Niet geheel verrassend is de Coronacrisis het eerste onderwerp van gesprek. “Natuurlijk mis ik het voetbal heel erg, dus ik hoop dat deze situatie niet te lang duurt”, zegt Romeny. “Maar uiteindelijk is het het belangrijkst dat je gezond bent en blijft. Iedereen binnen mijn familie is dat, dus dan mag je op dit moment niet klagen.” Zelf vertelt hij ook hoe hij zich fit houdt gedurende deze rare tijd: “Vanuit de club hebben we een trainingsschema meegekregen waarmee we ons fit moeten houden. Daarnaast ben ik buiten de training zelf veel bezig met een bal. Ik houd van het spelletje en ben er graag zoveel mogelijk mee bezig.”
Begin
In 2011 maakte Romeny als jeugdspeler de overstap van DVOL naar NEC. “Dat herinner ik me nog als de dag van gisteren. Ik kwam uit school en mijn vader haalde me op. Hij vertelde me dat ik bij NEC mocht komen voetballen. Ik zie dat nog altijd als één van de mooiste momenten uit mijn jeugd. En daarna ben ik natuurlijk snel naar mijn vriendjes gerend om het te vertellen.” Romeny hield veel vrienden over aan zijn tijd in de academie van NEC. Sinds de D1 speelde hij samen met spelers als Anthony Musaba, Bart van Rooij en Ferdi Kadioglu.
Toekomst
Ten slot waren we nog benieuwd hoe Ole zijn toekomst voor zich ziet. “Ik heb veel vertrouwen in mezelf en blijf tegelijkertijd kritisch. Ik moet elke dag alles blijven geven en dan zien we wel hoe ver we komen. Het allerbelangrijkste is dat je elke dag met plezier aan de slag gaat. En dat je gezond blijft.” Dan was er nog de interesse van SC Heerenveen, dat afgelopen zomer een bod op Romeny afgeslagen zag worden door NEC. Als we stellen dat het voor een talent als hij beter is om bij NEC veel ervaring op te doen, beaamt hij dat. “Als jonge voetballer is het altijd belangrijker om minuten te maken.”

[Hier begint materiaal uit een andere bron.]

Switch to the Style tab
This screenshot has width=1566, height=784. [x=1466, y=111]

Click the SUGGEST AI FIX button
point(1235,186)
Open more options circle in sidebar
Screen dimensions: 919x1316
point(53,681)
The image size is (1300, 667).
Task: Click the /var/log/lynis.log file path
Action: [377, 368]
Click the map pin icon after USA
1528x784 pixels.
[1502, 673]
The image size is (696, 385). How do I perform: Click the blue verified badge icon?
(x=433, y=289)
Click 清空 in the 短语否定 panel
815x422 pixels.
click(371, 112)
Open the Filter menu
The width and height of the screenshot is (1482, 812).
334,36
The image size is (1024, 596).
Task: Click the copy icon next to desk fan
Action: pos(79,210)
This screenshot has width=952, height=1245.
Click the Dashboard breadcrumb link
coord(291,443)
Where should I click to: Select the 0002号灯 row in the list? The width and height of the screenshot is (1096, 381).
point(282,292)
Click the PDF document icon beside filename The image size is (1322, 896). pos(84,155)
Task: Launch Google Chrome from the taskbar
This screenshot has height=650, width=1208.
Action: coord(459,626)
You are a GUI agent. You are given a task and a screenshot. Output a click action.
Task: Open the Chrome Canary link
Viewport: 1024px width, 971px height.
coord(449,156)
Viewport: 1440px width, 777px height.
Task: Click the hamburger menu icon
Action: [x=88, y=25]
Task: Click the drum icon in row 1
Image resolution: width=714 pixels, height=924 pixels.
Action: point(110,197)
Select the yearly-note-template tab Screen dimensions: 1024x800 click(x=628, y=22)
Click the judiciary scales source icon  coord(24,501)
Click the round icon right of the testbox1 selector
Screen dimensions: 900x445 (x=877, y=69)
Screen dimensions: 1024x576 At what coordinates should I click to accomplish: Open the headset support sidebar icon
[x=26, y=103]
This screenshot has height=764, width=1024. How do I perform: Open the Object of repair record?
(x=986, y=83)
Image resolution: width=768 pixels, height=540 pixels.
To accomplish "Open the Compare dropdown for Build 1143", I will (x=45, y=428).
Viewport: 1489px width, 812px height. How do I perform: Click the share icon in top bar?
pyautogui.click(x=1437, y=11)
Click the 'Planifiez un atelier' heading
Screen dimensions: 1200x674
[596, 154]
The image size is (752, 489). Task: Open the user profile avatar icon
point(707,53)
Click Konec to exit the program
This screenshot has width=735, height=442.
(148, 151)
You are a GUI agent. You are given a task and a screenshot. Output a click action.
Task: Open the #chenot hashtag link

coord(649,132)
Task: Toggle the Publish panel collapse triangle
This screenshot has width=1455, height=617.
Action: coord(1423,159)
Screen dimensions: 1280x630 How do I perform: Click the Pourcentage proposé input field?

Romeny droomt overigens niet van Heerenveen, maar wel van een andere club. “Mijn droomclub buiten NEC is FC Barcelona. Ik denk dat elke voetballiefhebber van dat spel kan genieten, dus als ik het helemaal zelf voor het zeggen had zou ik daar later nog wel eens willen spelen.” Dromen mag, zeker in deze tijd zonder voetbal waarin we allemaal dromen van betere tijden.